**The input:**
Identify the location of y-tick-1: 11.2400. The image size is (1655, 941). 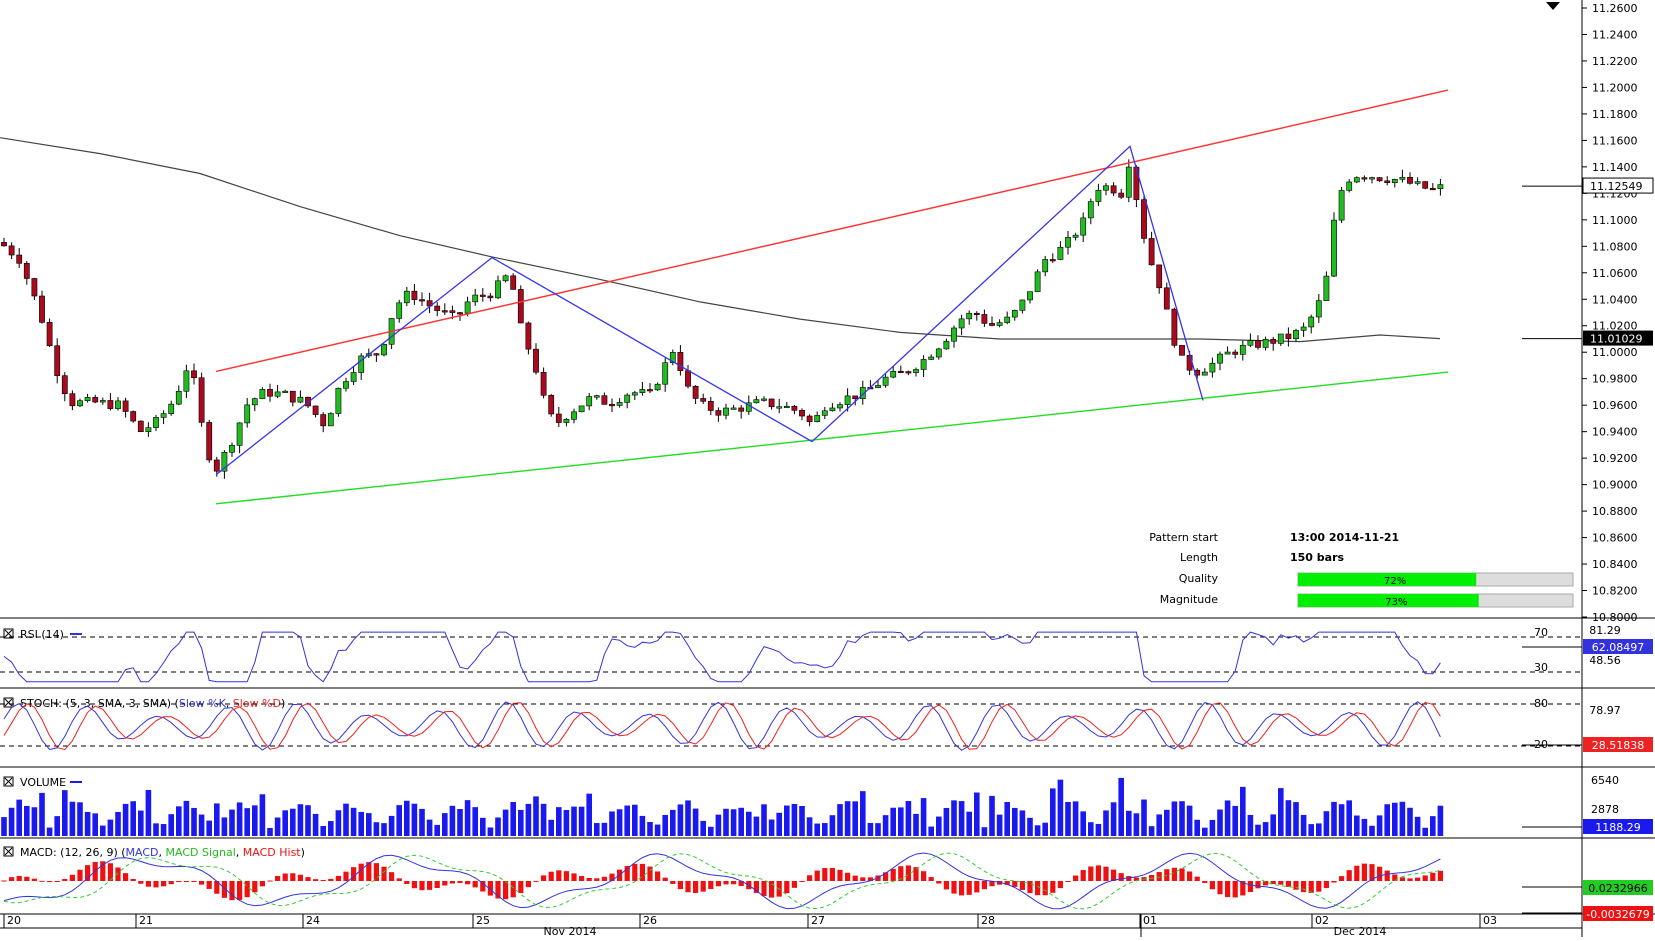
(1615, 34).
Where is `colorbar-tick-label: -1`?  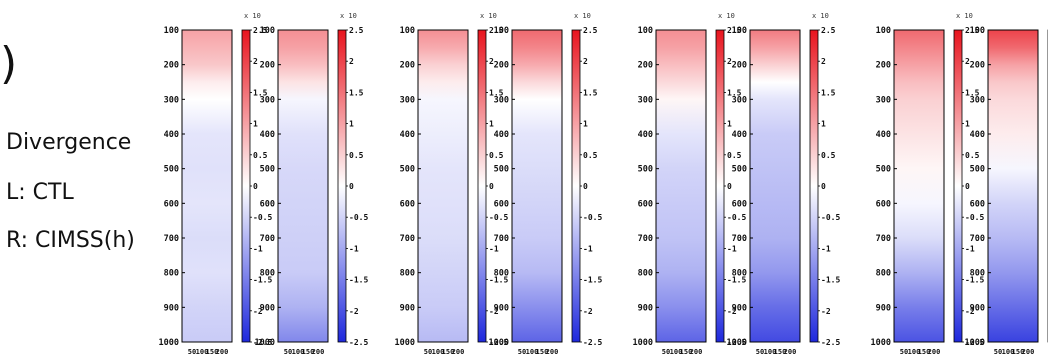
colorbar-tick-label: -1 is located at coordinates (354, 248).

---

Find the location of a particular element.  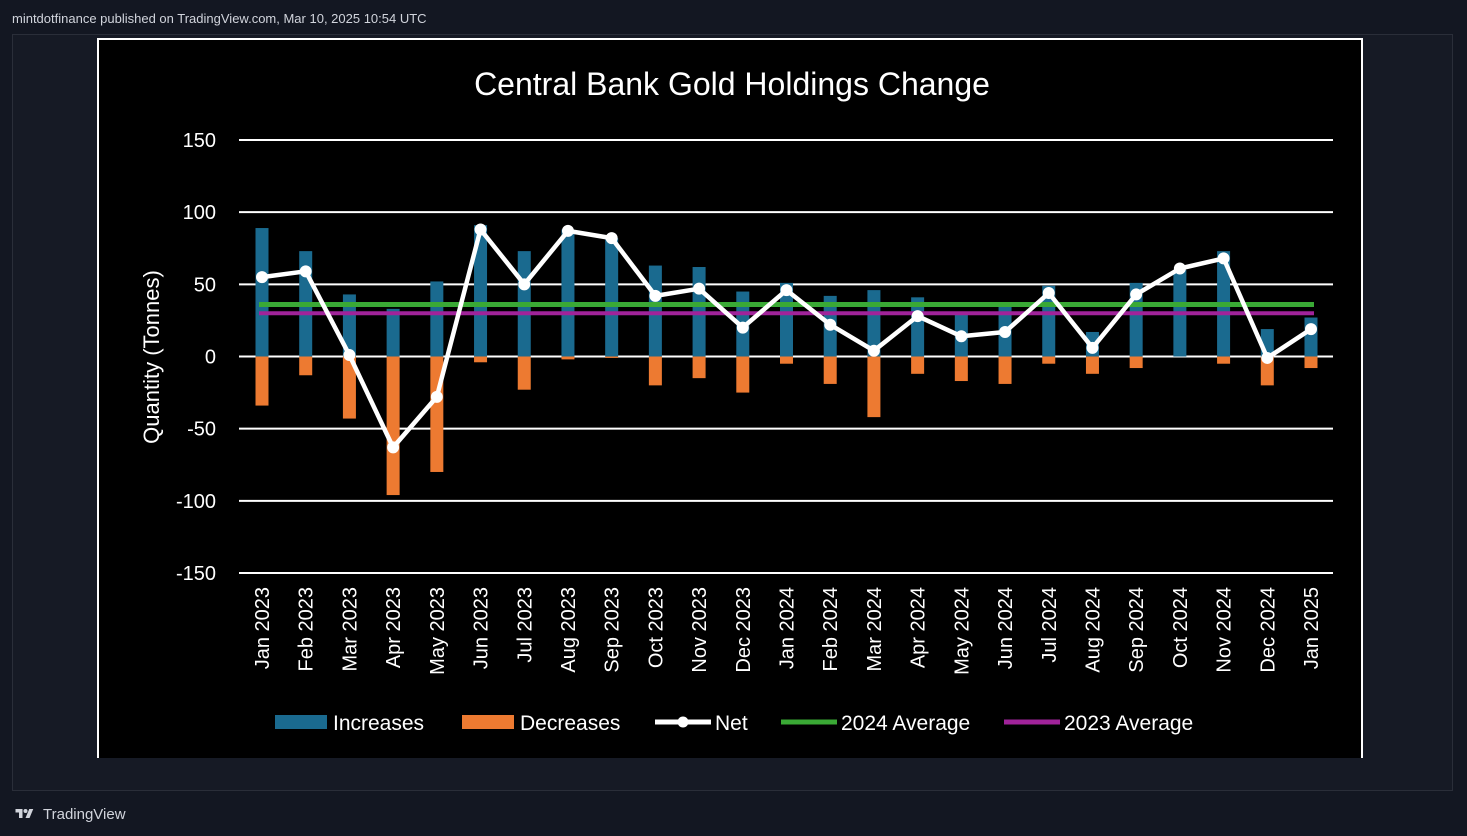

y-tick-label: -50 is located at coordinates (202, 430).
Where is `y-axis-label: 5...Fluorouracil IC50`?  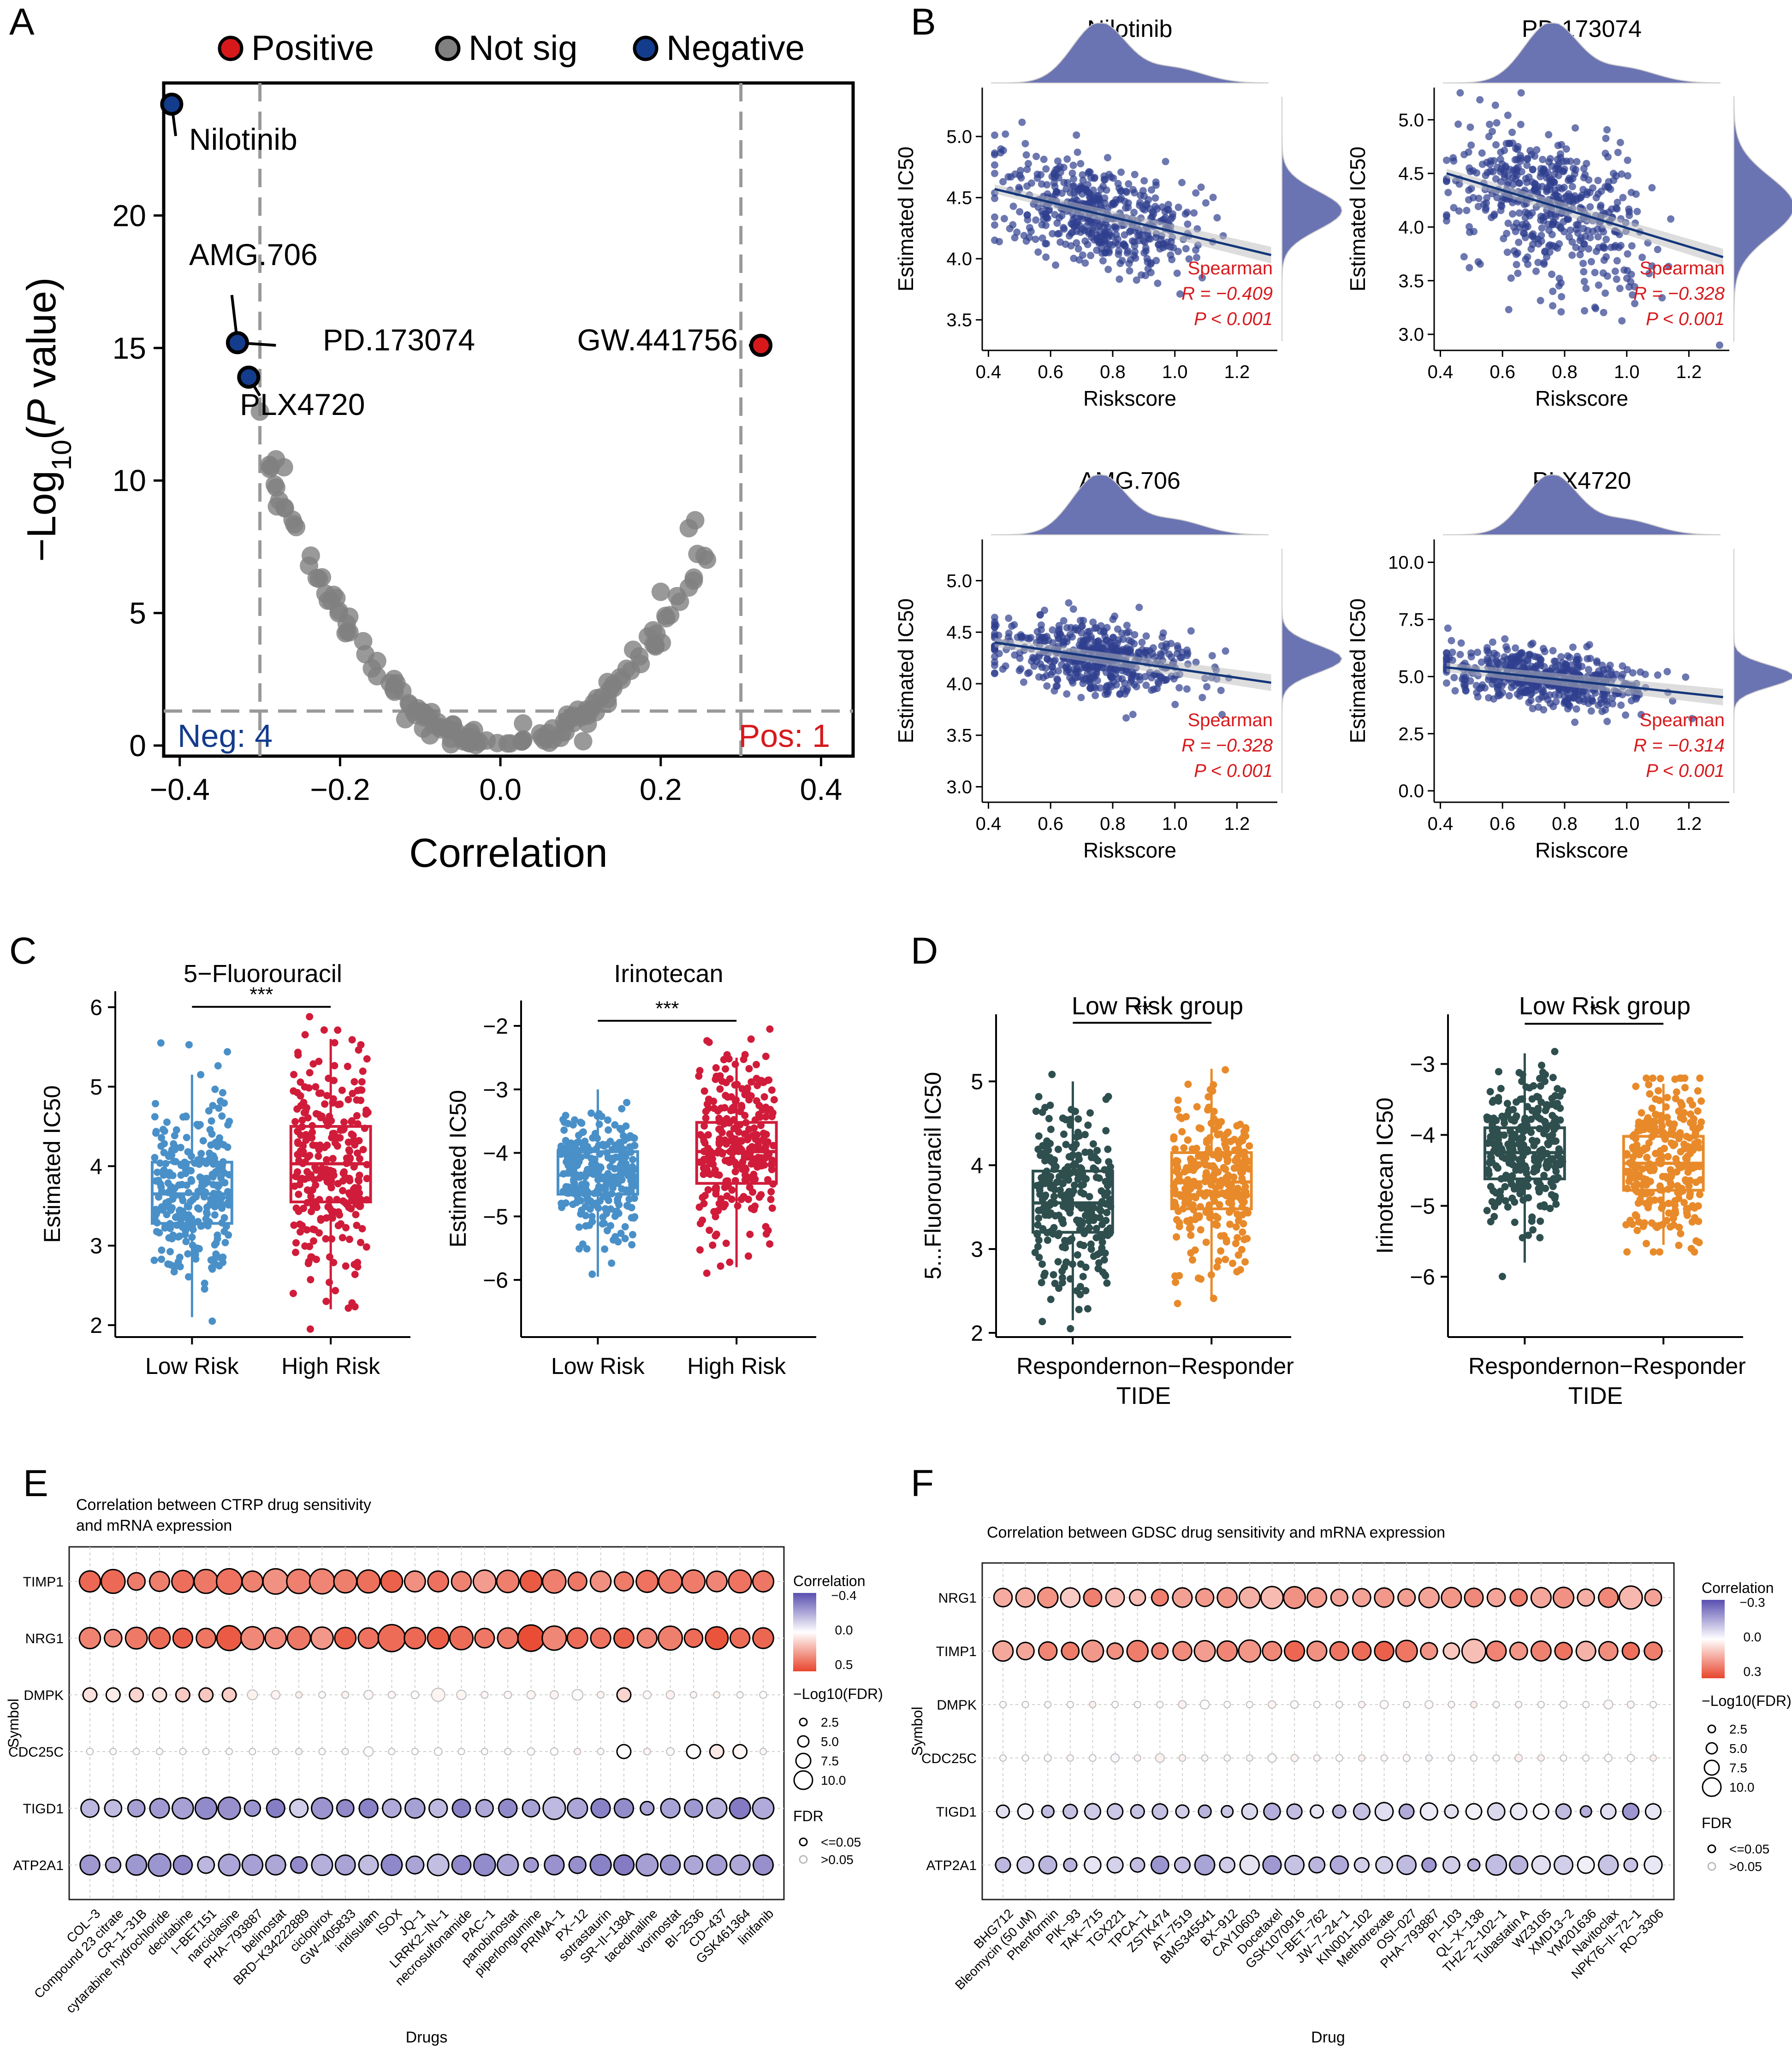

**Written task:** Copy the listing from the line holding "Identify the location" through the line holding "colorbar-tick-label: -1 is", both included, and leave out the pictures.

**Answer to this problem:**
Identify the location of y-tick-1: 11.2400. The image size is (1655, 941). 
(1615, 34).
Where is `colorbar-tick-label: -1`?  
colorbar-tick-label: -1 is located at coordinates (354, 248).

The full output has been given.